Mudanças no comportamento social, facilidade no acesso dos professores a cursos de especialização e, o principal, o desafio de conquistar o aluno para participar de um plano de aprendizado que não o faça desistir, integram o pacote de modernidade da Educação brasileira.

No Grande ABC, algumas escolas já estão no próximo passo: o da formação continuada. Esse é um modelo pelo qual a avaliação do aluno, em qualquer grau de escolaridade, faz um conjunto de atividades no lugar de provas. Isso dá a ele a possibilidade de demonstrar seus conhecimentos e habilidade nas disciplinas, sem depender da ‘decoreba'.

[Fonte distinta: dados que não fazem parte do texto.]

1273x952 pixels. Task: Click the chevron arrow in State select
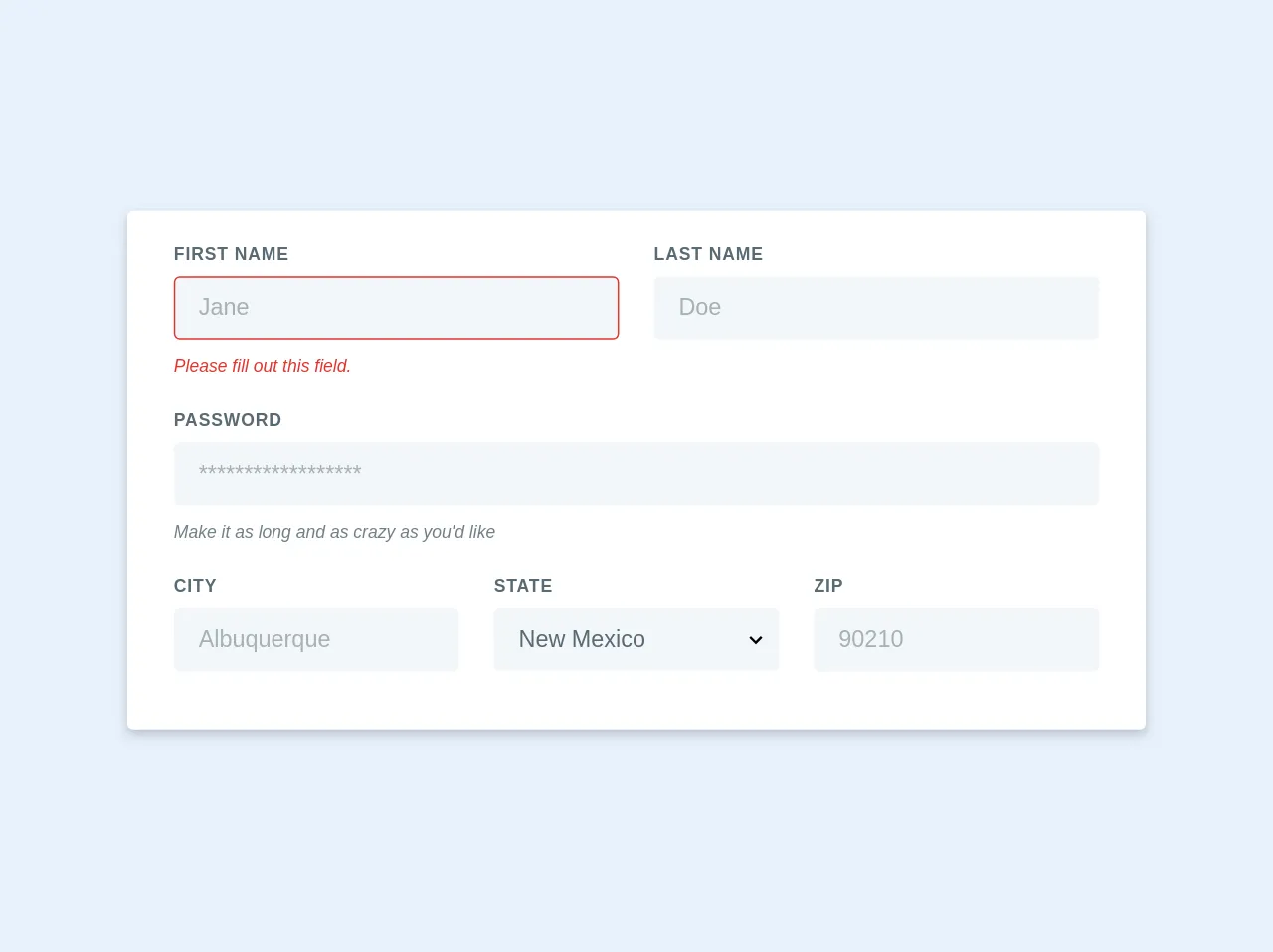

Educadores da região frisam que a mudança dá a oportunidade de corrigir erros diariamente e assimilar melhor o que foi ensinado. No entanto, admitem que um dos desafios nesse caminho é o investimento na formação técnica dos professores. Docentes têm dificuldade em conciliar o tempo em sala de aula com os estudos de especialização e pós-graduação, reflexo da carga horária estipulada que também passará por mudanças.

"É cruel pegar um único dia para avaliar o que o aluno fez num tempo longo. Não pode mais existir o dia D para isso. É hora de pensar na avaliação em processos. Aquela que fazemos dia a dia, por meio da redação, exercícios, atividades digitalizadas e participação dos alunos em discussões de temáticas do cotidiano. Assim, fica mais fácil, e menos pesado para o estudante, sabermos como está o grau de aprendizado de cada um", explica a secretária de Educação de Santo André, Cleide Bochixio.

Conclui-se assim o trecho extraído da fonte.